We advise rates with the dual purpose of achieving the best possible yields, as well as ensuring the success of the bid. The advised stop rates for the respective instruments are listed below:
91-Day NGN6.22bn 11.00% - 11.30%
182-Day NGN4.00bn 12.00% - 12.30%
364-Day NGN126.09bn 12.90% - 13.20%
The T-bills Primary Auction bid holds twice in a month (i.e. every other Wednesday). The above likely stop rates are our estimates and might not necessarily hold true, as the final decision always lies with the CBN based on the auction process.
Recent Stop Rates on Past Auctions for 91-Day, 182-Day and 364-Day Instruments
About Treasury Bills
Treasury Bills (T-bills) are marketable money market securities that serve the purpose of raising money for the government and also help in monetary policy management of the Central Bank. T-bills are short-term securities that mature in 1 year or less from their issue date. They are usually issued with 3-month, 6-month, and 1-year maturities.
How is Return Determined?
T-bills are purchased for a price that is less than their par (face) value; when they mature, the government pays the holder the full par value. Effectively, your interest is the difference between the purchase price of the security and what you get at maturity.
The advised stop rate is different from the annualized yield of instruments. For example; the annualized yield of a 91-day T-bill, with a stop rate of 15.30% is 15.90%. If you buy a 91-day T-bill with a face value and stop rate of N1, 000,000 and 15.3% accordingly, the discounted value would be N962, 274. The difference between the face value and purchase price, which is N37, 726, is the money return and it implies 15.9% yield on annual basis.

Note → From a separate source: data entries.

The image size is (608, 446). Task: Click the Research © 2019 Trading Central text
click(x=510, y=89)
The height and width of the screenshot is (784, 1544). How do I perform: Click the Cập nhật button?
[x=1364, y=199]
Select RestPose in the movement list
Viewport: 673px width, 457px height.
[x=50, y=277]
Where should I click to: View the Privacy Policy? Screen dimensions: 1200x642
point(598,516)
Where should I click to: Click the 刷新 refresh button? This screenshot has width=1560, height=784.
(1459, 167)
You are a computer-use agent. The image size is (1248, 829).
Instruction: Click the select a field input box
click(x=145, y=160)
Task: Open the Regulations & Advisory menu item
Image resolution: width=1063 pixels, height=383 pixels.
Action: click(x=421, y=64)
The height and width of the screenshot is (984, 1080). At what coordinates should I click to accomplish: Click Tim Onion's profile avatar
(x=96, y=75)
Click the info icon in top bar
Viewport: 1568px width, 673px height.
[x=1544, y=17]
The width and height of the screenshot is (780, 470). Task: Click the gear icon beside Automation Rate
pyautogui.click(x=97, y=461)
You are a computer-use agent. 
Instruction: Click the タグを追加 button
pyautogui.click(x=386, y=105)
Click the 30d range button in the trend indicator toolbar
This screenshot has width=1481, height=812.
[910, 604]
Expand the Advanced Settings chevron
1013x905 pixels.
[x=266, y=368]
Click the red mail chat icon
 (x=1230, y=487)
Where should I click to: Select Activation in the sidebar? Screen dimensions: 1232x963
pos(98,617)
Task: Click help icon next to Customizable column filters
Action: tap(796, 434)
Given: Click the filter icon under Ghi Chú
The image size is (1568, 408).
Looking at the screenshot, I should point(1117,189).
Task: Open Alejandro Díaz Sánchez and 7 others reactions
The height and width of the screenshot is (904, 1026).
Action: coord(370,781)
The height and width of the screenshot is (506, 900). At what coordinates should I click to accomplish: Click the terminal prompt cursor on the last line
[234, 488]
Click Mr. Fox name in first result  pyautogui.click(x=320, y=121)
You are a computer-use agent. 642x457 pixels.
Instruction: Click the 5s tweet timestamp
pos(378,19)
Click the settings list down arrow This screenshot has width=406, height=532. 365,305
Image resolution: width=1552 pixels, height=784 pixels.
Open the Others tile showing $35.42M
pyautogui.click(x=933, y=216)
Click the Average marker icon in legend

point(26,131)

However, the holding period yield for this instrument is 3.75% since it is held for a 91-day period (3 months), and not a year.
How does the Auction Process work?
Treasury bills (as well as notes and bonds) are issued through a competitive bidding process at auctions.
Primary market trading of Treasury bill instruments entails auctions by the country’s monetary authority – The Central Bank of Nigeria. T-bills are auctioned at established rates which determine the return to investors. Purchasing these instruments in the primary market and holding it until maturity would mean that the investor gets a fixed interest payment.
Benefits of T-bills
The biggest reasons that T-Bills are so popular are that they are one of the few money market instruments that are affordable to the individual investors. Other positives are that T-bills (and all Treasuries) are considered to be risk-free investments because the Federal Government backs them. Also, T-bills are tax-free, unlike equities.
The only downside to T-bills is that investors will not get a great (alpha) return because Treasuries are considered “exceptionally safe”.